Nurkowanie jest drogie, a klub potrzebuje funduszy. Jednym ze sposobów na ich zdobycie ma być zwycięstwo w męskim konkursie piękności organizowanym w trakcie festiwalu na uczelni bohaterów. Wystartować mają w nim Iori oraz Kouhei, w strojach licealisty i licealistki, jednak nie pałają entuzjazmem na wieść o tym pomyśle…

 

Tymczasem Iori rozpoczyna trening nurkowania od nauki oddychania pod wodą. Po początkowych problemach i przezwyciężeniu strachu przychodzi moment oczarowania pięknem podwodnego świata. Jego reakcja jest niesamowicie entuzjastyczna, dziękuje też Chisie za pomoc i motywację, aby rozpocząć nurkowanie.

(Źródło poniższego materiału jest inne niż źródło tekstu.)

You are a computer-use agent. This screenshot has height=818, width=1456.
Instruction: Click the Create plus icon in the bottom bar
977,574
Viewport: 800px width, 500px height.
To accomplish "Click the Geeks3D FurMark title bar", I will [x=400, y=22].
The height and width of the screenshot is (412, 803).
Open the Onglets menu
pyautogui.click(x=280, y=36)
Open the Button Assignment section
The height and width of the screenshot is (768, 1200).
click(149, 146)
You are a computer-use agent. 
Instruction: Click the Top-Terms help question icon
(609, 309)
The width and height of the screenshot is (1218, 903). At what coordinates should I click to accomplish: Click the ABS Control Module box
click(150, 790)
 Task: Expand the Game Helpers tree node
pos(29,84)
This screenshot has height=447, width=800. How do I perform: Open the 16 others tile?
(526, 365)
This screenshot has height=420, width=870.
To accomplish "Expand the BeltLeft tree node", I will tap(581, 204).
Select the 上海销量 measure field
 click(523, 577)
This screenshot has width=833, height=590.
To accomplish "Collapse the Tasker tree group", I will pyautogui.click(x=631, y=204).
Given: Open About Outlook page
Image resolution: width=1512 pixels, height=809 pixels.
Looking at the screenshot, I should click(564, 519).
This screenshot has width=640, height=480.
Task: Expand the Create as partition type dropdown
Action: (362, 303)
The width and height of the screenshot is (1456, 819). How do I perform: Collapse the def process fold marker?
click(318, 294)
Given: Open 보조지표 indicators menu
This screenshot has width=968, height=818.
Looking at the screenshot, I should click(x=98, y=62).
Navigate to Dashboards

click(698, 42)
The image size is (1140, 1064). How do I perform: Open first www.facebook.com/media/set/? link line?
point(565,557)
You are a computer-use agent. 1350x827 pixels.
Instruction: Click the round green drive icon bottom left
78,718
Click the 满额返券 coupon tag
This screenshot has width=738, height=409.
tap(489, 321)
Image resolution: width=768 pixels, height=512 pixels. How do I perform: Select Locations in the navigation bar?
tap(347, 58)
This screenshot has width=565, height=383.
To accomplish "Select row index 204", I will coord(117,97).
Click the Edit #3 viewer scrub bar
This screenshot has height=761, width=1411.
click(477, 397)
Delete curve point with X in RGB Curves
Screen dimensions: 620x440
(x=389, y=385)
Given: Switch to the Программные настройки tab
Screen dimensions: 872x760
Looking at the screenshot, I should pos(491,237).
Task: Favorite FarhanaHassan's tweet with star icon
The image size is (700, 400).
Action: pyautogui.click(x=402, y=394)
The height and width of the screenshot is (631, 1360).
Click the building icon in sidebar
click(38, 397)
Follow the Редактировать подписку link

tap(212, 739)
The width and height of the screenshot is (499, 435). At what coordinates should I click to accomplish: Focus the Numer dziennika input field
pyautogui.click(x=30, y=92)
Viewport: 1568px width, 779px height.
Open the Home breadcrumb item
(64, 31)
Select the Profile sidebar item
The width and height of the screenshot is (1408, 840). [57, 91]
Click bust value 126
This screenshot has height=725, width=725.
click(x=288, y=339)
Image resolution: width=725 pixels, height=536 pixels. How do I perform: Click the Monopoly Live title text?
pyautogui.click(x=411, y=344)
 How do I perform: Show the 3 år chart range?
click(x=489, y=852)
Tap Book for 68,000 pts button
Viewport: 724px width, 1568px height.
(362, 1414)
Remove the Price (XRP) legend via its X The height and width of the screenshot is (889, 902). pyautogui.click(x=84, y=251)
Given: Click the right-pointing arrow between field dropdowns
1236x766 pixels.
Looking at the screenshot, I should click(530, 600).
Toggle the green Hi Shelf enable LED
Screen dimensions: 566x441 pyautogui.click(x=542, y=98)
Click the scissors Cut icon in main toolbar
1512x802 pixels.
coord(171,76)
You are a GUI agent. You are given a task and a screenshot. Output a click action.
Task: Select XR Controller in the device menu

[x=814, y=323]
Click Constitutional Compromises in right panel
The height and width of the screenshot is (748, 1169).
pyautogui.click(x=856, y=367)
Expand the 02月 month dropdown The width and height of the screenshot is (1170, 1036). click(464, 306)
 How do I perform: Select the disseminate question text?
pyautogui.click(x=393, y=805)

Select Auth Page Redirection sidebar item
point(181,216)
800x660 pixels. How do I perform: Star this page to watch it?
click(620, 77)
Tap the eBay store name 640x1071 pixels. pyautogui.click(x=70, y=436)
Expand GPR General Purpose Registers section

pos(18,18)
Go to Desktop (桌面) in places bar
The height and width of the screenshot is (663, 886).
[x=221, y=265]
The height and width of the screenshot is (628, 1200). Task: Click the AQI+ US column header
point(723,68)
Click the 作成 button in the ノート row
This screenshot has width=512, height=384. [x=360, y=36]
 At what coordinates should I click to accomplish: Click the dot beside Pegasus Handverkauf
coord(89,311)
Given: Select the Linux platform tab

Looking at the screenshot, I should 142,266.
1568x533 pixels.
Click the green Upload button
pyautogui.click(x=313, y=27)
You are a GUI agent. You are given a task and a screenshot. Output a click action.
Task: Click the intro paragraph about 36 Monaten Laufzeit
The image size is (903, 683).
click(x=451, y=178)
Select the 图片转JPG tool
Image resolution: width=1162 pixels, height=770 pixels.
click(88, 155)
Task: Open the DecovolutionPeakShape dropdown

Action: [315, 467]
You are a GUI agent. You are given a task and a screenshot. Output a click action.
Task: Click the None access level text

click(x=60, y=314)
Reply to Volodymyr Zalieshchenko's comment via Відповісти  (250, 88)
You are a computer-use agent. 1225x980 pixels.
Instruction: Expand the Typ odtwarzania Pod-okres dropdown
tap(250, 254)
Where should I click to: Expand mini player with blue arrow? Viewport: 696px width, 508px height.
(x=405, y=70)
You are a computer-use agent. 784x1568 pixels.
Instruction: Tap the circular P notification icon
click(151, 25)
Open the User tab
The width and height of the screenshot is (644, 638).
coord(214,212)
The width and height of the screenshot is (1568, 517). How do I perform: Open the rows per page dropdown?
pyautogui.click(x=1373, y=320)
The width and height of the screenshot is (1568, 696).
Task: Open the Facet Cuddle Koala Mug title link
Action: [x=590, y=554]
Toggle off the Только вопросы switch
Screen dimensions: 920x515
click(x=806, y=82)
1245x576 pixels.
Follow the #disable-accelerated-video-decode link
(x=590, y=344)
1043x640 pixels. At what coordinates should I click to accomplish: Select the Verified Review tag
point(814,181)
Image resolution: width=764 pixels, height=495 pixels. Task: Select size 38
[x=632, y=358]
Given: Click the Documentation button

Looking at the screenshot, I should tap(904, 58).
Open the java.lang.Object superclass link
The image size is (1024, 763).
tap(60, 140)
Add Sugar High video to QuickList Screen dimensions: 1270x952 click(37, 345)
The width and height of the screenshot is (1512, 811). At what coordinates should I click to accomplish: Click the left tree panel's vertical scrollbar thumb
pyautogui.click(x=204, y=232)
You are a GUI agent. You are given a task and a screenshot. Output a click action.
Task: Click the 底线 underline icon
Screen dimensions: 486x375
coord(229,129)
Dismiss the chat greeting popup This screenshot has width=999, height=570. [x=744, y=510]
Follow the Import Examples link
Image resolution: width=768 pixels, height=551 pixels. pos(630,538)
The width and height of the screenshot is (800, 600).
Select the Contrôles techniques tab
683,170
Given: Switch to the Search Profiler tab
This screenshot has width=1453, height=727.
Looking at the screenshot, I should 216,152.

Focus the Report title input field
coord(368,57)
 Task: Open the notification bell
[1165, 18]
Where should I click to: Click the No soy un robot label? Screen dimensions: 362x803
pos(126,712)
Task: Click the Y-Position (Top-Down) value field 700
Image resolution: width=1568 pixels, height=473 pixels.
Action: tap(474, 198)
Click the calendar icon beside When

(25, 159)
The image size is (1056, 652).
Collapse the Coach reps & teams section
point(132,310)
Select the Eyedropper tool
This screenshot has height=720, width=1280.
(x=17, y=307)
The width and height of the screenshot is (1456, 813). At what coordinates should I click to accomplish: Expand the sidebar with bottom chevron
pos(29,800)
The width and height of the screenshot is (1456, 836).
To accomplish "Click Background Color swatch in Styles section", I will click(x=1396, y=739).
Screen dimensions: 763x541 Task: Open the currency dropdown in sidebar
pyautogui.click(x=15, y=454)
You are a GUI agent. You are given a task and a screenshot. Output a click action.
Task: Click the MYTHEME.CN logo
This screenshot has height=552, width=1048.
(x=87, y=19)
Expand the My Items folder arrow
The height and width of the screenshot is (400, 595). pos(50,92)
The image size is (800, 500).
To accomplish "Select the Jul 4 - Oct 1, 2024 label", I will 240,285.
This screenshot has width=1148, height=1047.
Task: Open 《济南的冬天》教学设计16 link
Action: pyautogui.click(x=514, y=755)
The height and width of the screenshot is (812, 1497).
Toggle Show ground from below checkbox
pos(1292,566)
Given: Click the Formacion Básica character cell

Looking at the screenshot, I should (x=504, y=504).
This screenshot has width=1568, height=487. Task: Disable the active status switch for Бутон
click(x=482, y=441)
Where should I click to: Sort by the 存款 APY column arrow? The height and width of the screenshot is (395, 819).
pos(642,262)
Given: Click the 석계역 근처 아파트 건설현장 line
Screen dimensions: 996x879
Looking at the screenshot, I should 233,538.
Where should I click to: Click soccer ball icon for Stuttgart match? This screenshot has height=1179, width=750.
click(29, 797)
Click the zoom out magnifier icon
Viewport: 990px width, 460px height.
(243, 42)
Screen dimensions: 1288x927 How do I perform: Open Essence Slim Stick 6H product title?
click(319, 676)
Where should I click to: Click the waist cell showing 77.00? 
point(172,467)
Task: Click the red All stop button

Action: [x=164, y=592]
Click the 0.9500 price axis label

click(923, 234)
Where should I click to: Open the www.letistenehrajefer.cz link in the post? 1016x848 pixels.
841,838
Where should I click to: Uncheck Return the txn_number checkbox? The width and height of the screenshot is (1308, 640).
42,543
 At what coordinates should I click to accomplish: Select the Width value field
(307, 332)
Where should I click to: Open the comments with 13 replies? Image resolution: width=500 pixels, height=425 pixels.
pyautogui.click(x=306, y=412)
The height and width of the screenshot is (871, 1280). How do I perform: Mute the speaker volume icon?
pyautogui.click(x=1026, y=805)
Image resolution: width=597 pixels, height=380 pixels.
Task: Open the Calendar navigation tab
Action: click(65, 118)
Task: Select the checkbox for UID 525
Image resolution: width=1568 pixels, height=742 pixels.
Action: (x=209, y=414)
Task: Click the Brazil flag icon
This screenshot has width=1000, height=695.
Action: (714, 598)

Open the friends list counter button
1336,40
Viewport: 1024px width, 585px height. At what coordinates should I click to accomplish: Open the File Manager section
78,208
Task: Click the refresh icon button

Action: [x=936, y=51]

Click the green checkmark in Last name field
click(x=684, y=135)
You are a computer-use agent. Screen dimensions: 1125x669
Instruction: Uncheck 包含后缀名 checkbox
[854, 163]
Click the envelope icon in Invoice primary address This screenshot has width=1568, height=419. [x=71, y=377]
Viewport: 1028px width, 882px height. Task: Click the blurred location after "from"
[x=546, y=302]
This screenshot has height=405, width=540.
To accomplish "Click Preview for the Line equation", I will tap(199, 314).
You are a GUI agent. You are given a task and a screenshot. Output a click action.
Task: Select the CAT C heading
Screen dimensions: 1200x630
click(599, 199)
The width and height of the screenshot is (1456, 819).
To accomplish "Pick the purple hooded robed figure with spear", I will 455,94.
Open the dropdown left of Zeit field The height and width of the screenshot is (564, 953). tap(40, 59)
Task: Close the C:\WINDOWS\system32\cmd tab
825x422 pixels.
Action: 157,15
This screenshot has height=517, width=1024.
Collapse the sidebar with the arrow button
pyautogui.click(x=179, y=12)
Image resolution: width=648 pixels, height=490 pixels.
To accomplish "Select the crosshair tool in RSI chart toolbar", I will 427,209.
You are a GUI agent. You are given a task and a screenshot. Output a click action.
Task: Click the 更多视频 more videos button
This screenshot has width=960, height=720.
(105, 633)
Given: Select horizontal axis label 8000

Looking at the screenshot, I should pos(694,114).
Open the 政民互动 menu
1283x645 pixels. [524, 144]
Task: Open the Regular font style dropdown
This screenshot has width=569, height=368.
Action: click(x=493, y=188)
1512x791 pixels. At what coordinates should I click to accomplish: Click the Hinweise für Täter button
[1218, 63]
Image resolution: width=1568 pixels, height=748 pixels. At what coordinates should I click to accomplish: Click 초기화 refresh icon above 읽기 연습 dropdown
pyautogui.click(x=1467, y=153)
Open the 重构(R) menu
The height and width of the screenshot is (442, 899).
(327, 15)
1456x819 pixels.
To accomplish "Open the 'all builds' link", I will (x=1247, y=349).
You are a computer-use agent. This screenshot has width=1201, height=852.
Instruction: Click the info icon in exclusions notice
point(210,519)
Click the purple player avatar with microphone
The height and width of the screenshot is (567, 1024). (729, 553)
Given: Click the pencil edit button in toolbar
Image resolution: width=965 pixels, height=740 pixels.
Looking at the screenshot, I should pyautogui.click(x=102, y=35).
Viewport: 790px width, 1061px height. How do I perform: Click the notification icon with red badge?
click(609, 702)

Udaną lekcję nurkowania należy uczcić, a jakże, popijawą. Rankiem nasz bohater budzi się obok pięknej dziewczyny, której nie zna. Po dość panicznej reakcji zdaje sobie jednak sprawę, że przecież w tej sytuacji nie ma nic nadzwyczajnego. Piękna nieznajoma to Azusa Hamaoka, studentka z żeńskiego Uniwersytetu Oumi. Azusa ma nauczyć klubowiczów smażenia placków okonomiyaki, które mają sprzedawać w trakcie festiwalu, by zasilić klubowy budżet.

W trakcie nauki gotowania Iori oraz Kouhei próbują upić Chisę, licząc, że dzięki temu zgodzi na udział w żeńskim konkursie piękności. Gdyby tak się stało, sami nie musieliby startować. Nie wszystko idzie jednak zgodnie z planem, a Azusa potrafi szybko przejrzeć plany chłopaków. Chisa, rzecz jasna, szybko odmawia udziału w konkursie. Po raz kolejny z pomocą przychodzi jednak Azusa, która potrafi zinterpretować słowa chłopców w taki sposób, by zmienić nastawienie Chisy do tego pomysłu. Warunek jest jeden – panowie też muszą wystartować.

Grand Blue bardzo konsekwentnie realizuje swoją koncepcję. Trzeci odcinek nie tylko dostarcza po raz kolejny świetną komedię, ale także popycha do przodu wątek nurkowania. Rozwijają się też bohaterowie oraz ich relacje, które są niezwykle sympatyczne i naturalne. Wprowadzona właśnie Azusa zapowiada się na równie udaną postać, zwłaszcza że mocno urozmaica grono pań – jest kompletnym przeciwieństwem Chisy, a dodatkowo nie brakuje jej inteligencji. Krótko mówiąc, seria zapowiada się wyjątkowo ciekawie. Martwi mnie tylko oprawa wizualna, której jakość zauważalnie się pogorszyła – komediowe deformacje nie były już tak starannie rysowane i udane, jak w poprzednich odcinkach. Na szczęście cała reszta rysowana była dobrze, więc może to tylko jednorazowa wpadka. Tytuł mogę polecić z czystym sumieniem, zwłaszcza fanom amerykańskich komedii. Mam jednak wrażenie, że dobrą rozrywkę znajdzie tutaj znacznie szersza grupa widzów.